Fresno residents and people throughout most of California who are fully vaccinated against COVID-19 will no longer have to wear face masks in many indoor public settings after Feb. 15.
Those who remain unvaccinated, however, will be expected to continue wearing their masks to help hamper the spread of the coronavirus and its highly contagious omicron variant.
Dr. Rais Vohra, Fresno County’s interim health officer, said Thursday that the county will follow the guidance issued this week by the California Department of Public Health in relaxing the rules put in place two months ago as the statewide rate of new coronavirus infections declines.
But there are unlikely to be any measures to enforce the expectation that those without shots will start or keep wearing face masks. Instead, Vohra said the county will continue to rely on people to comply with the masking rules of their own volition.
“Voluntary compliance is what people have come to expect,” Vohra told reporters Thursday, adding that his agency is unlikely to adopt any measures that are more stringent than the state’s guidance.
”Honestly, I don’t think we’re going to see a huge change in people’s habits,” Vohra added. “I think people have made up their minds about how they want to practice their daily activities.”
The change in rules comes as California has seen significant declines in the numbers of new COVID-19 infections statewide.
“Omicron has loosened its hold on California, vaccines for children under 5 are around the corner, and access to COVID-19 treatments is improving,” Dr. Tomás J. Aragón, the state’s Public Health Officer, said on Monday. “With things moving in the right direction, we are making responsible modifications to COVID-19 prevention measures, while also continuing to develop a longer-term action plan for the state.”
Local health officials, however, are encouraging people to continue wearing their masks indoors, regardless of their vaccination status.
But for the most part, it’s going to be an honor system with little means for businesses to determine who’s vaccinated and welcome without a mask, and who’s not vaccinated and required to wear a mask.
“Businesses are not required to monitor mask wearing except for sponsors of indoor ‘mega-events’ with more than 500 (people) until Feb. 15, changing to 1,000 or more on Feb. 16,” Dr. John Zweifler, public health physician with the Fresno County Department of Public Health, said earlier this week.
A person is considered “fully vaccinated” if they have received two doses of either the Pfizer-BioNTech vaccine or the Moderna vaccine, or a single dose of the one-shot Johnson & Johnson product.
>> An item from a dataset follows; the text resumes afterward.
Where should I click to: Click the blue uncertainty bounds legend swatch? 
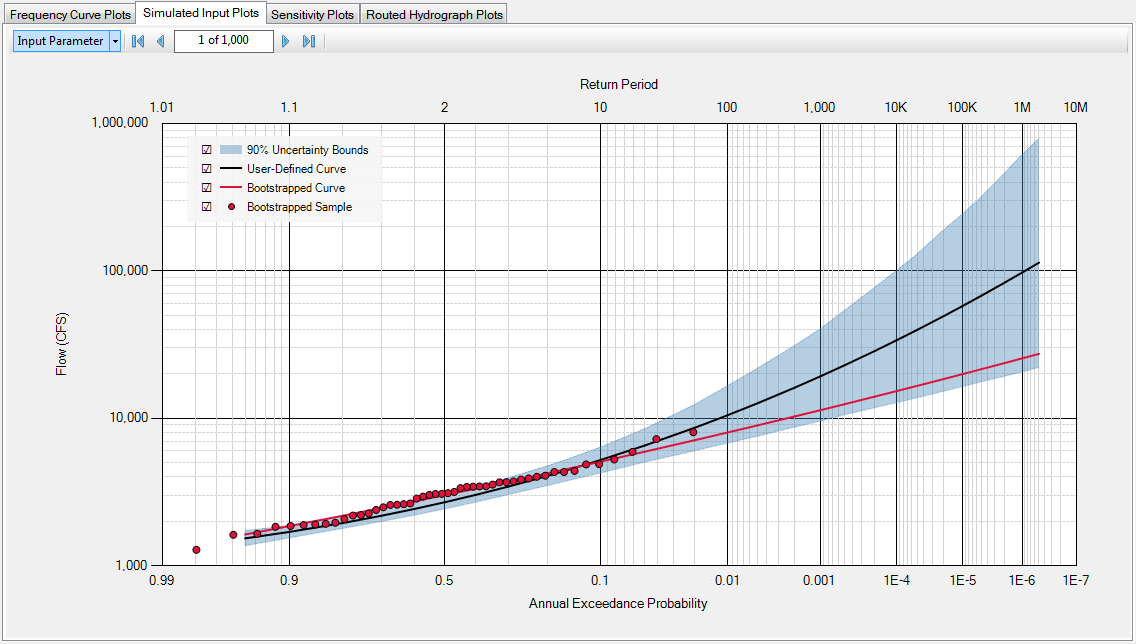[230, 149]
Subsequent booster doses of vaccine have been recommended for most people as well to bolster their immune systems as the effectiveness of the first shots wane.
In the days after the mask mandate for both vaccinated and unvaccinated people was put in place in mid-December, compliance was inconsistent in Fresno County and other parts of the central San Joaquin Valley, and has remained that way. A Fresno Bee online poll of readers in December reflected that while 63% said they wore their masks “all the time” when in indoor public places, another 25% said they either don’t wear masks at all or very seldom did so.
In addition to resistance by some Valley residents against masking rules, the proportion of the population that has been fully vaccinated in Fresno County and neighboring central San Joaquin Valley counties lags well behind the statewide average.
Through Tuesday, more than 68% of all California residents were fully vaccinated against COVID. Fresno County falls about 11 percentage points behind, at 58.2% — and only two other Valley counties have achieved vaccination rates over 50%.
More than one-third of Fresno County’s one-million-plus residents have not received any coronavirus shot at all.
The uncertaintly over who’s vaccinated and who’s not, and a reliance upon the unvaccinated to voluntarily comply with the masking requirement, is part of the rationale for the county’s recommendation for everyone to continue to wear a mask regardless of their vaccination status.
Fresno County’s health department “encourages everyone, whether fully vaccinated and boosted or not, to consider wearing a well-fitting mask (such as) KN95, N95 or surgical masks rather than a cloth mask in high-risk situations such as when indoors, in crowded settings and around others who are unmasked or unvaccinated,” Zweiffler said.
In some settings, such as health care facilities, congregate living and public transit, everyone — vaccinated or not — will still be required to wear face masks.